■ **Problem A**:
In the excerpt on Theresa May's call to regulate the internet, which home secretary called end-to-end encryption "completely unacceptable"?
■ **Problem B**:
Reproduce the part of the excerpt on Theresa May's push to regulate the internet, starting with "Her comments echo" and going on through "call an endorsement.".

■ **Excerpt**:
Some things in life are very predictable... the Earth continues to orbit around the Sun and Theresa May is trying to crack down on the Internet and ban/break encryption:

In the wake of Saturday's terrorist attack in London, the Prime Minister Theresa May has again called for new laws to regulate the internet, demanding that internet companies do more to stamp out spaces where terrorists can communicate freely. "We cannot allow this ideology the safe space it needs to breed," she said. "Yet that is precisely what the internet and the big companies that provide internet-based services provide."

Her comments echo those made in March by the home secretary, Amber Rudd. Speaking after the previous terrorist attack in London, Rudd said that end-to-end encryption in apps like WhatsApp is "completely unacceptable" and that there should be "no hiding place for terrorists".

[...] "Theresa May's response is predictable but disappointing," says Paul Bernal at the University of East Anglia, UK. "If you stop 'safe places' for terrorists, you stop safe places for everyone, and we rely on those safe places for a great deal of our lives."

Last month New Scientist called for a greater understanding of technology among politicians. Until that happens, having a reasonable conversation about how best to tackle extremism online will remain out of reach.

End-to-end encryption is completely unacceptable? Now that's what I call an endorsement.

■ **Data extract**:

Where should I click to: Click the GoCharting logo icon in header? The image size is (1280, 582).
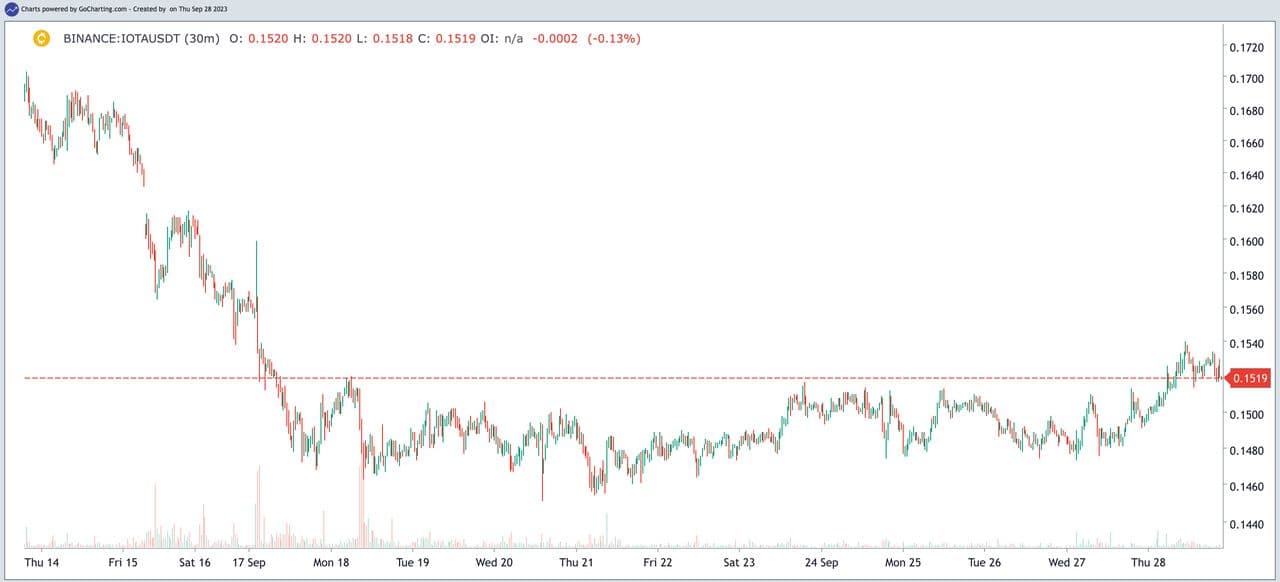(x=11, y=8)
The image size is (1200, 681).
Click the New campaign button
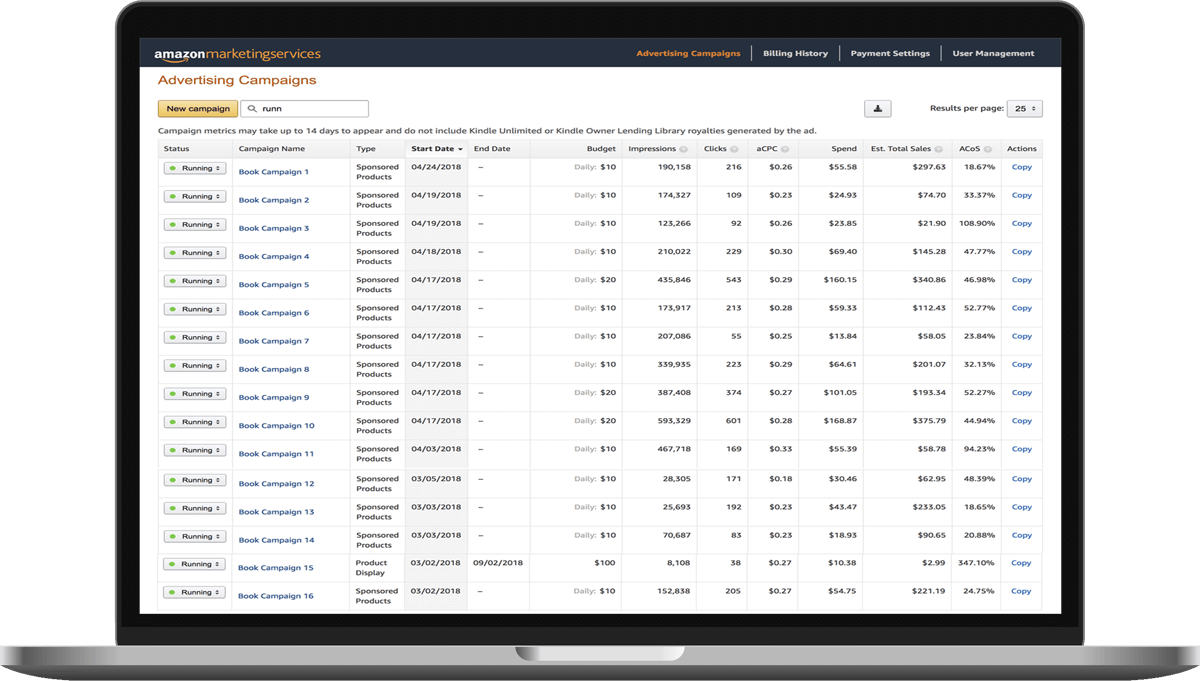point(196,108)
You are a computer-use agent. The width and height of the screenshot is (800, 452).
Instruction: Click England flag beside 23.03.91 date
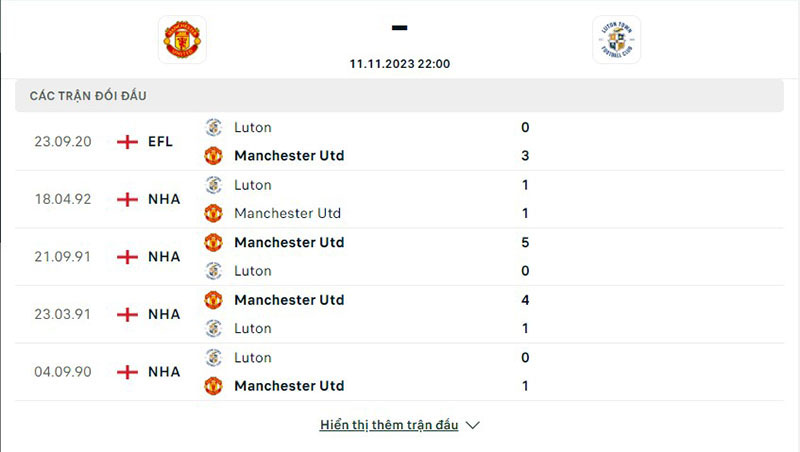click(127, 314)
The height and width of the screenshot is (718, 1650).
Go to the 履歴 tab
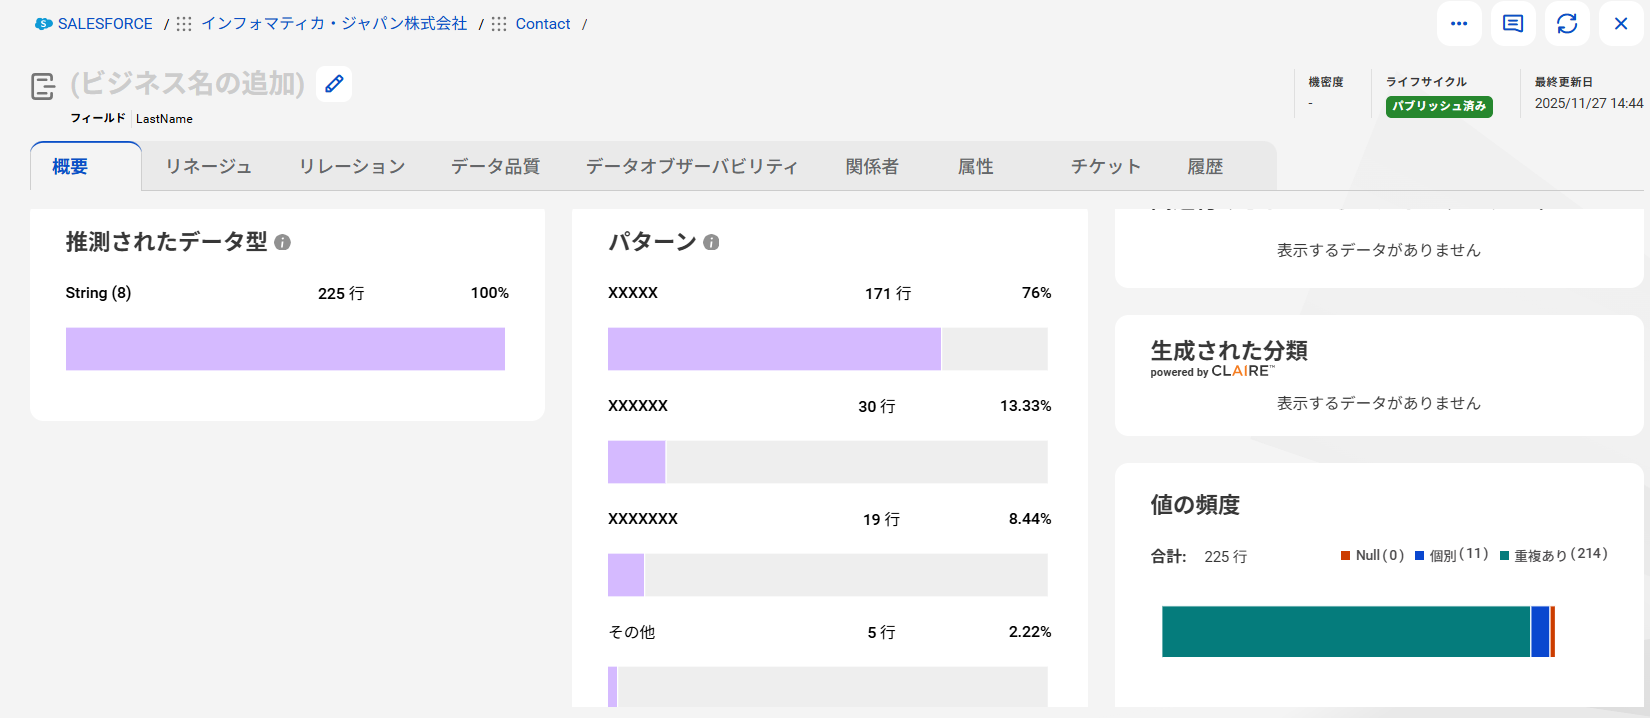[x=1205, y=167]
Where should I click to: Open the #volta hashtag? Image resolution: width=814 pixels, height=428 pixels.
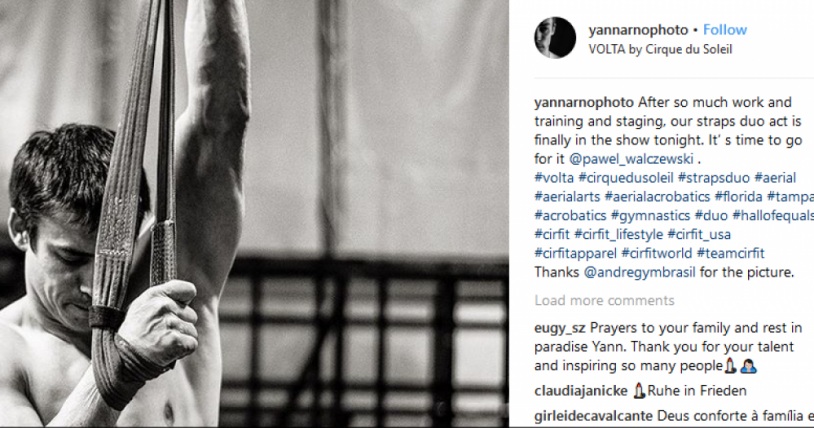click(x=554, y=178)
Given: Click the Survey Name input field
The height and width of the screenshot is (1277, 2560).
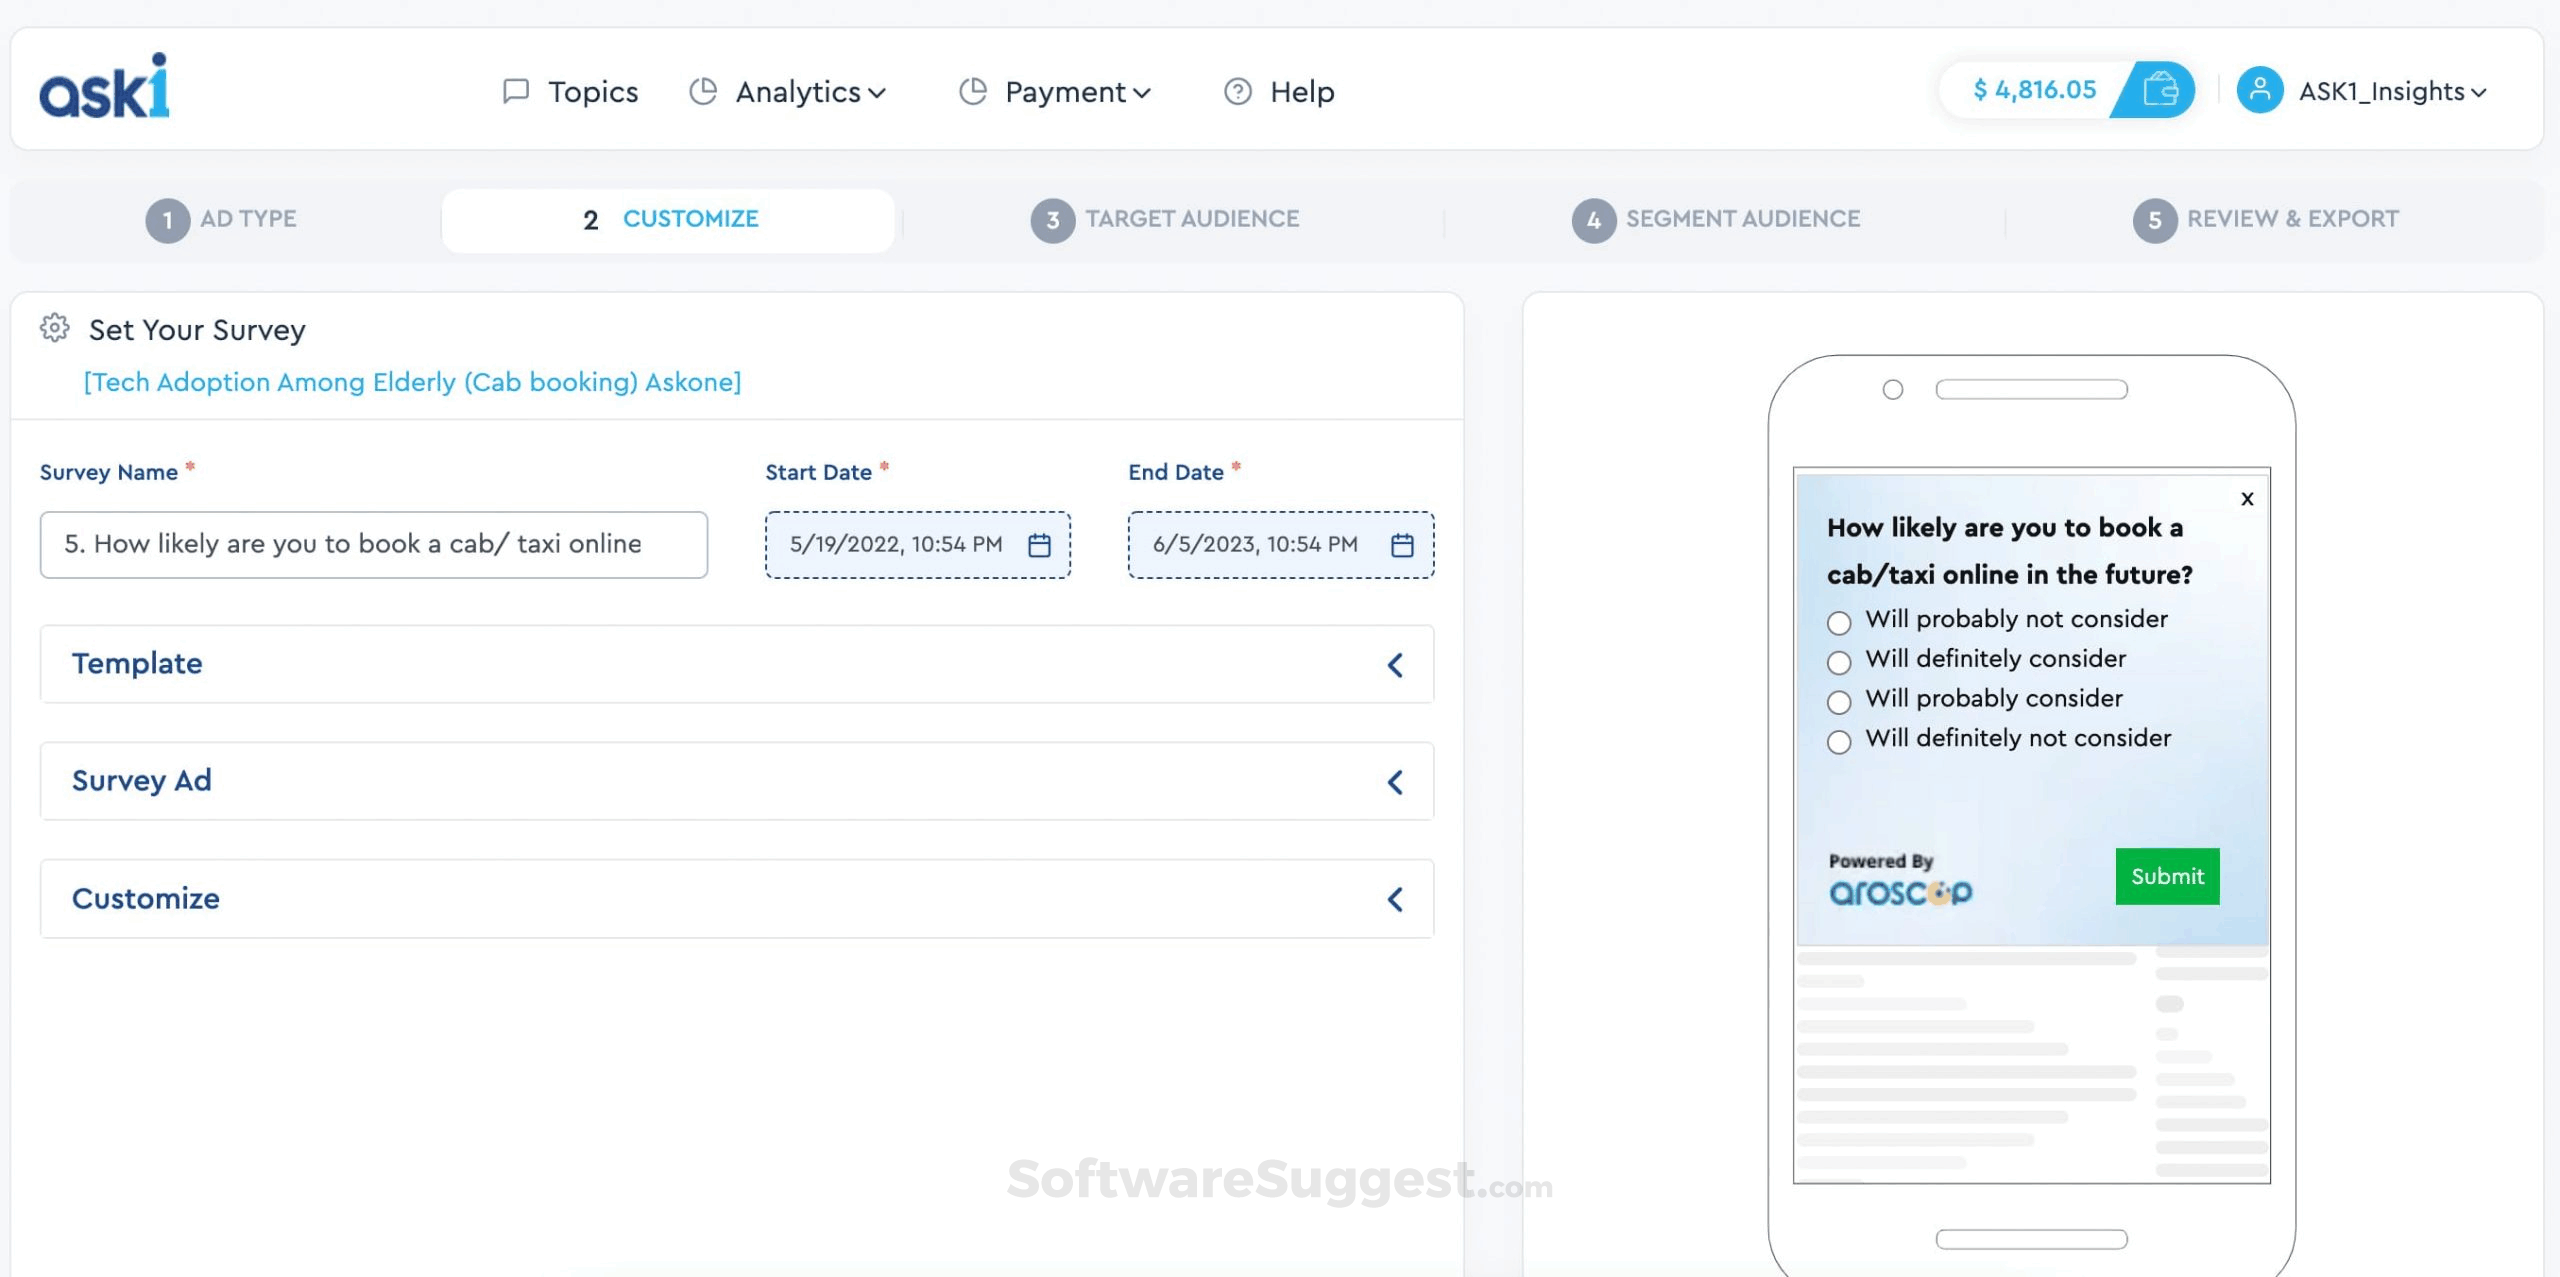Looking at the screenshot, I should 373,545.
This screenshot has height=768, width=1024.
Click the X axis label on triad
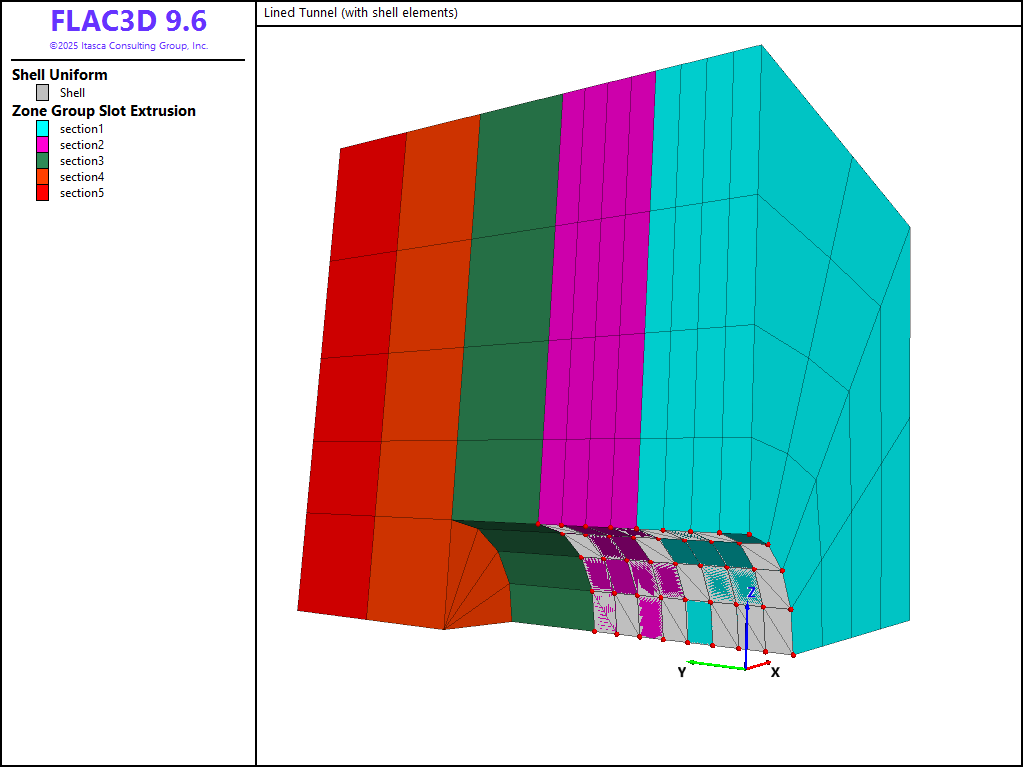[x=775, y=673]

■ **Exercise answer A**:
Amber Rudd

■ **Exercise answer B**:
Her comments echo those made in March by the home secretary, Amber Rudd. Speaking after the previous terrorist attack in London, Rudd said that end-to-end encryption in apps like WhatsApp is "completely unacceptable" and that there should be "no hiding place for terrorists".

[...] "Theresa May's response is predictable but disappointing," says Paul Bernal at the University of East Anglia, UK. "If you stop 'safe places' for terrorists, you stop safe places for everyone, and we rely on those safe places for a great deal of our lives."

Last month New Scientist called for a greater understanding of technology among politicians. Until that happens, having a reasonable conversation about how best to tackle extremism online will remain out of reach.

End-to-end encryption is completely unacceptable? Now that's what I call an endorsement.